:: Task directions ::
Among the lines below, take the one holding "Email (16, 2229)", the one holding "Schiacciata con l’uva", and all lines between them. Set them down exactly.

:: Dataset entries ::
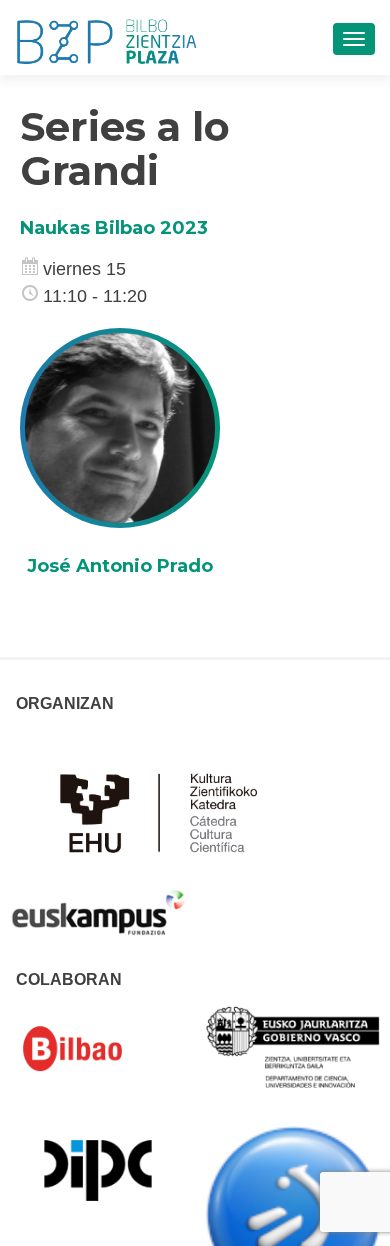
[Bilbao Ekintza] (98, 1049)
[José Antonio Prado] (120, 427)
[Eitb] (294, 1213)
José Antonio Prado (120, 566)
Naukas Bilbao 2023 (114, 228)
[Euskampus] (98, 903)
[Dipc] (98, 1169)
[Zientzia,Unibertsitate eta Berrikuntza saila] (294, 1046)
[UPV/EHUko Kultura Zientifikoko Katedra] (164, 811)
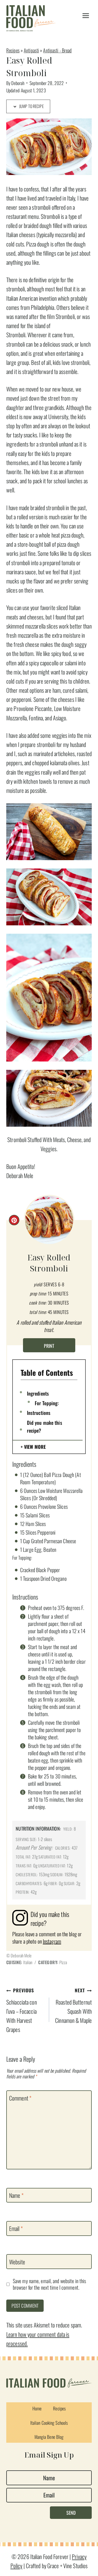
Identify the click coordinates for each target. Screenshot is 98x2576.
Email (16, 2229)
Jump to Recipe (31, 106)
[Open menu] (85, 15)
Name (16, 2195)
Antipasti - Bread (57, 50)
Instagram (52, 1941)
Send (71, 2512)
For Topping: (47, 1403)
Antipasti (31, 50)
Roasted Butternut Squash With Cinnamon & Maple (73, 2005)
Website (17, 2262)
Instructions (38, 1412)
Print (49, 1345)
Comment (20, 2098)
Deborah (17, 83)
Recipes (13, 50)
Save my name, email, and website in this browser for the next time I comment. (49, 2284)
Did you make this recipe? (44, 1426)
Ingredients (38, 1393)
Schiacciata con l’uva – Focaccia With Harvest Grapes (21, 2010)
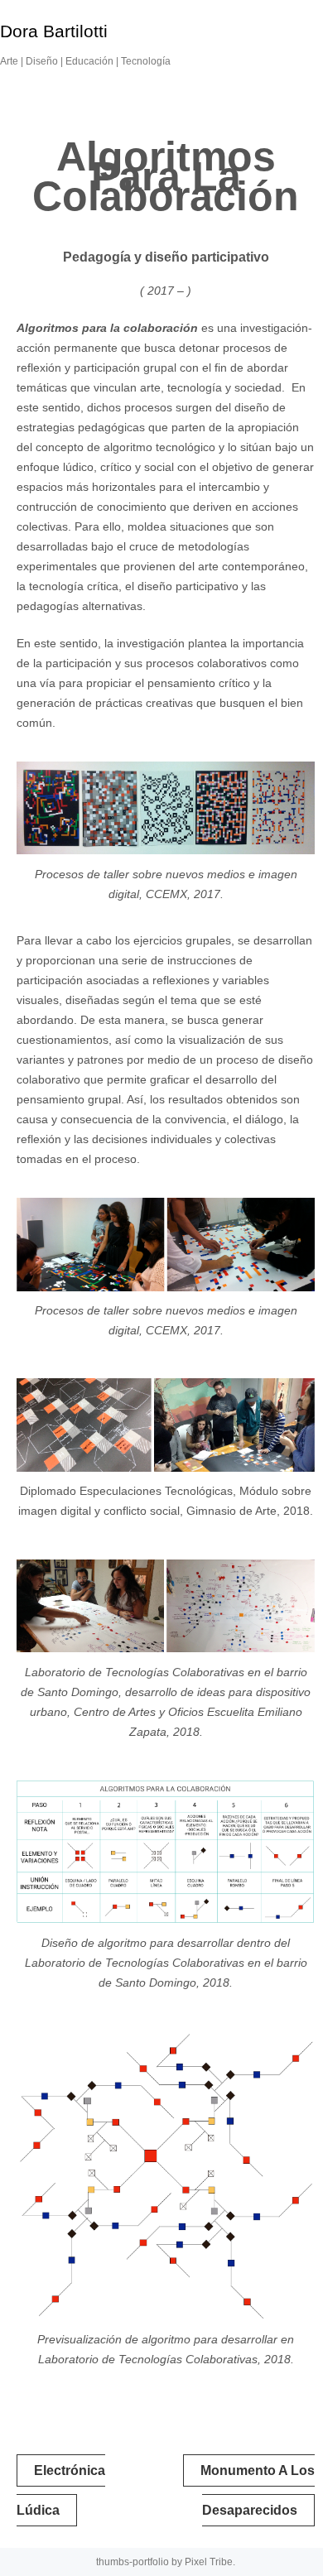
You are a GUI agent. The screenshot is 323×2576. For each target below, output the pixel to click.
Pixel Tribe (209, 2562)
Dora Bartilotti (54, 31)
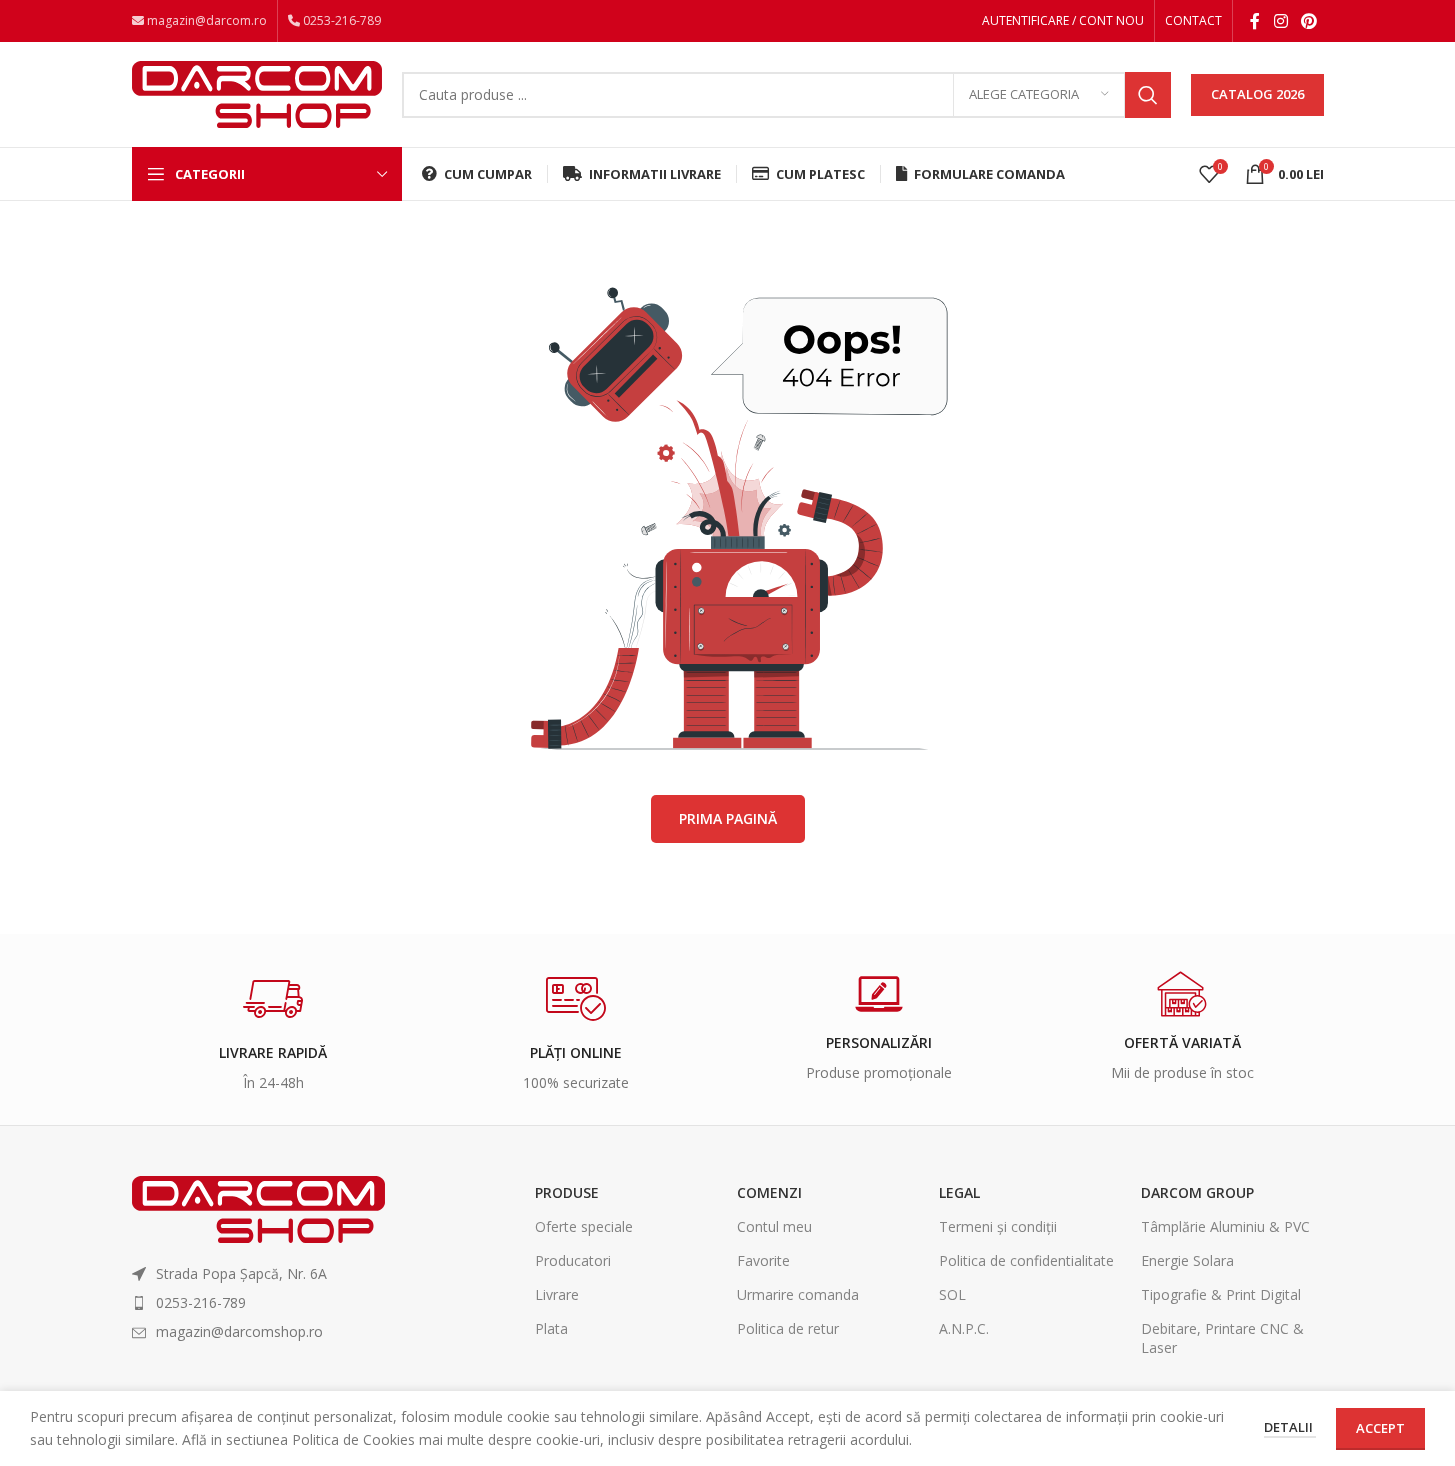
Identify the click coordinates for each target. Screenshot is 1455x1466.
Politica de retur (788, 1328)
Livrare (557, 1294)
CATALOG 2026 (1257, 94)
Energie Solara (1187, 1260)
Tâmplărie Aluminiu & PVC (1225, 1226)
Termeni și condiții (998, 1226)
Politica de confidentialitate (1026, 1260)
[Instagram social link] (1280, 21)
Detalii (1290, 1427)
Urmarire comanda (798, 1294)
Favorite (763, 1260)
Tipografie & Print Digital (1221, 1294)
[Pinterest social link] (1308, 21)
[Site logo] (257, 92)
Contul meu (774, 1226)
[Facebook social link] (1255, 21)
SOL (952, 1294)
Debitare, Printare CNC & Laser (1222, 1337)
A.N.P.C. (964, 1328)
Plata (551, 1328)
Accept (1380, 1428)
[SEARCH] (1148, 95)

:: Worked solution ::
Email (16, 2229)
Jump to Recipe (31, 106)
[Open menu] (85, 15)
Name (16, 2195)
Antipasti - Bread (57, 50)
Instagram (52, 1941)
Send (71, 2512)
For Topping: (47, 1403)
Antipasti (31, 50)
Roasted Butternut Squash With Cinnamon & Maple (73, 2005)
Website (17, 2262)
Instructions (38, 1412)
Print (49, 1345)
Comment (20, 2098)
Deborah (17, 83)
Recipes (13, 50)
Save my name, email, and website in this browser for the next time I comment. (49, 2284)
Did you make this recipe? (44, 1426)
Ingredients (38, 1393)
Schiacciata con l’uva – Focaccia With Harvest Grapes (21, 2010)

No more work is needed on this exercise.